◆ **Aim of the task**: Return all of the data exactly as given.
--- Task material Enclosed Below ---
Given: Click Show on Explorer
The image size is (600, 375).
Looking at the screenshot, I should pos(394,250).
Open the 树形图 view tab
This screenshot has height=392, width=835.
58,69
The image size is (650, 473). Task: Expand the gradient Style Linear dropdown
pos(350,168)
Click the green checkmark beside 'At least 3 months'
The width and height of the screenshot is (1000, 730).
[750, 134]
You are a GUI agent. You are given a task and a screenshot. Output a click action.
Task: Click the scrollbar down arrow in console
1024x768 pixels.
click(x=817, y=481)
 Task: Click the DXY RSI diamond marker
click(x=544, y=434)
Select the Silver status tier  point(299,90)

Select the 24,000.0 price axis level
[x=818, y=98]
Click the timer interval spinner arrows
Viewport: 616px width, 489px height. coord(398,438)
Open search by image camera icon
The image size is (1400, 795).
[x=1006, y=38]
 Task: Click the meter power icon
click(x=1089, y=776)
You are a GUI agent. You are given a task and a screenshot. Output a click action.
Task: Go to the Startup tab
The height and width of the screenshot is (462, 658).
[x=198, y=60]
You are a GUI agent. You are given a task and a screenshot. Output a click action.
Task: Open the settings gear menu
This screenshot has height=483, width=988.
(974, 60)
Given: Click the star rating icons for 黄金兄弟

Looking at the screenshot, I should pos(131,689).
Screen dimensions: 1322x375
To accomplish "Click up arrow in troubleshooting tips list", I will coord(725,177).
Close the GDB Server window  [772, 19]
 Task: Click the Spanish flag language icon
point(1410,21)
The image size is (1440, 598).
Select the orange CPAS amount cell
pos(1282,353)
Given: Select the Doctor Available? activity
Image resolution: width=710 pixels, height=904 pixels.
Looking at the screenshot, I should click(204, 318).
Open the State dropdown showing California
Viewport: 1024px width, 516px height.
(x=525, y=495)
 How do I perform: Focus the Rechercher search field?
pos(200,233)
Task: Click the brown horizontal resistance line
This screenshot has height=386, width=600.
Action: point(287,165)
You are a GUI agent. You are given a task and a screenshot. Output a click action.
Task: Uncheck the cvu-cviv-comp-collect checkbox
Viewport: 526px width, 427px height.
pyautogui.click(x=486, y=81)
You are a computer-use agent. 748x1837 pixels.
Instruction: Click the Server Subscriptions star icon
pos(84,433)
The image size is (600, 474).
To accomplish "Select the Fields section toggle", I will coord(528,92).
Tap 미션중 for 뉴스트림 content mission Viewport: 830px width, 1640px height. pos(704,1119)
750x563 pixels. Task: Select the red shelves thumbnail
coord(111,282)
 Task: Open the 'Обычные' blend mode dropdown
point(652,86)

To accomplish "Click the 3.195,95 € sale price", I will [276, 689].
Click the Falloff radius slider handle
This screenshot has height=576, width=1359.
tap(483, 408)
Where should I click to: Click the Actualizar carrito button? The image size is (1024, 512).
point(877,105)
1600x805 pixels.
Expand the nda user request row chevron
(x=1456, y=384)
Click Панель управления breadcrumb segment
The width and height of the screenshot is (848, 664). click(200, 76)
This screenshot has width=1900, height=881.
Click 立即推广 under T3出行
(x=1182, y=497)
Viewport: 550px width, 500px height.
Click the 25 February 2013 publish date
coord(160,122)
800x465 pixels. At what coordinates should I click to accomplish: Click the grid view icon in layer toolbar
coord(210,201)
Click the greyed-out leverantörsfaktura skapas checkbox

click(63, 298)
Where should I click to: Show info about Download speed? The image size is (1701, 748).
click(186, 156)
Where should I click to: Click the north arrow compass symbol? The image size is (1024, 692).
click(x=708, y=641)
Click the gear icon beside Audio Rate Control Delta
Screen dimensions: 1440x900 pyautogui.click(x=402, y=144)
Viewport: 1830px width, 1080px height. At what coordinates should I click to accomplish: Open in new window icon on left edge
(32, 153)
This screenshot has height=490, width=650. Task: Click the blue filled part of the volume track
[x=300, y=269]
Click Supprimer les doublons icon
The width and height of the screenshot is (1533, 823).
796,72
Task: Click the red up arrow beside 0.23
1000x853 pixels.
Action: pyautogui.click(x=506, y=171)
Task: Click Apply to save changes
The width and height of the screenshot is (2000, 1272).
--- End of Enclosed Task material ---
◆ **Response box**:
Given: Click Show on Explorer
The image size is (600, 375).
Looking at the screenshot, I should pos(394,250).
Open the 树形图 view tab
This screenshot has height=392, width=835.
58,69
The image size is (650, 473). Task: Expand the gradient Style Linear dropdown
pos(350,168)
Click the green checkmark beside 'At least 3 months'
The width and height of the screenshot is (1000, 730).
[750, 134]
You are a GUI agent. You are given a task and a screenshot. Output a click action.
Task: Click the scrollbar down arrow in console
1024x768 pixels.
click(x=817, y=481)
 Task: Click the DXY RSI diamond marker
click(x=544, y=434)
Select the Silver status tier  point(299,90)

Select the 24,000.0 price axis level
[x=818, y=98]
Click the timer interval spinner arrows
Viewport: 616px width, 489px height. coord(398,438)
Open search by image camera icon
The image size is (1400, 795).
[x=1006, y=38]
 Task: Click the meter power icon
click(x=1089, y=776)
You are a GUI agent. You are given a task and a screenshot. Output a click action.
Task: Go to the Startup tab
The height and width of the screenshot is (462, 658).
[x=198, y=60]
You are a GUI agent. You are given a task and a screenshot. Output a click action.
Task: Open the settings gear menu
This screenshot has height=483, width=988.
(974, 60)
Given: Click the star rating icons for 黄金兄弟

Looking at the screenshot, I should pos(131,689).
Screen dimensions: 1322x375
To accomplish "Click up arrow in troubleshooting tips list", I will coord(725,177).
Close the GDB Server window  [772, 19]
 Task: Click the Spanish flag language icon
point(1410,21)
The image size is (1440, 598).
Select the orange CPAS amount cell
pos(1282,353)
Given: Select the Doctor Available? activity
Image resolution: width=710 pixels, height=904 pixels.
Looking at the screenshot, I should click(204, 318).
Open the State dropdown showing California
Viewport: 1024px width, 516px height.
(x=525, y=495)
 How do I perform: Focus the Rechercher search field?
pos(200,233)
Task: Click the brown horizontal resistance line
This screenshot has height=386, width=600.
Action: point(287,165)
You are a GUI agent. You are given a task and a screenshot. Output a click action.
Task: Uncheck the cvu-cviv-comp-collect checkbox
Viewport: 526px width, 427px height.
pyautogui.click(x=486, y=81)
You are a computer-use agent. 748x1837 pixels.
Instruction: Click the Server Subscriptions star icon
pos(84,433)
The image size is (600, 474).
To accomplish "Select the Fields section toggle", I will coord(528,92).
Tap 미션중 for 뉴스트림 content mission Viewport: 830px width, 1640px height. pos(704,1119)
750x563 pixels. Task: Select the red shelves thumbnail
coord(111,282)
 Task: Open the 'Обычные' blend mode dropdown
point(652,86)

To accomplish "Click the 3.195,95 € sale price", I will [276, 689].
Click the Falloff radius slider handle
This screenshot has height=576, width=1359.
tap(483, 408)
Where should I click to: Click the Actualizar carrito button? The image size is (1024, 512).
point(877,105)
1600x805 pixels.
Expand the nda user request row chevron
(x=1456, y=384)
Click Панель управления breadcrumb segment
The width and height of the screenshot is (848, 664). click(200, 76)
This screenshot has width=1900, height=881.
Click 立即推广 under T3出行
(x=1182, y=497)
Viewport: 550px width, 500px height.
Click the 25 February 2013 publish date
coord(160,122)
800x465 pixels. At what coordinates should I click to accomplish: Click the grid view icon in layer toolbar
coord(210,201)
Click the greyed-out leverantörsfaktura skapas checkbox

click(63, 298)
Where should I click to: Show info about Download speed? The image size is (1701, 748).
click(186, 156)
Where should I click to: Click the north arrow compass symbol? The image size is (1024, 692).
click(x=708, y=641)
Click the gear icon beside Audio Rate Control Delta
Screen dimensions: 1440x900 pyautogui.click(x=402, y=144)
Viewport: 1830px width, 1080px height. At what coordinates should I click to accomplish: Open in new window icon on left edge
(32, 153)
This screenshot has height=490, width=650. Task: Click the blue filled part of the volume track
[x=300, y=269]
Click Supprimer les doublons icon
The width and height of the screenshot is (1533, 823).
796,72
Task: Click the red up arrow beside 0.23
1000x853 pixels.
Action: pyautogui.click(x=506, y=171)
Task: Click Apply to save changes
The width and height of the screenshot is (2000, 1272).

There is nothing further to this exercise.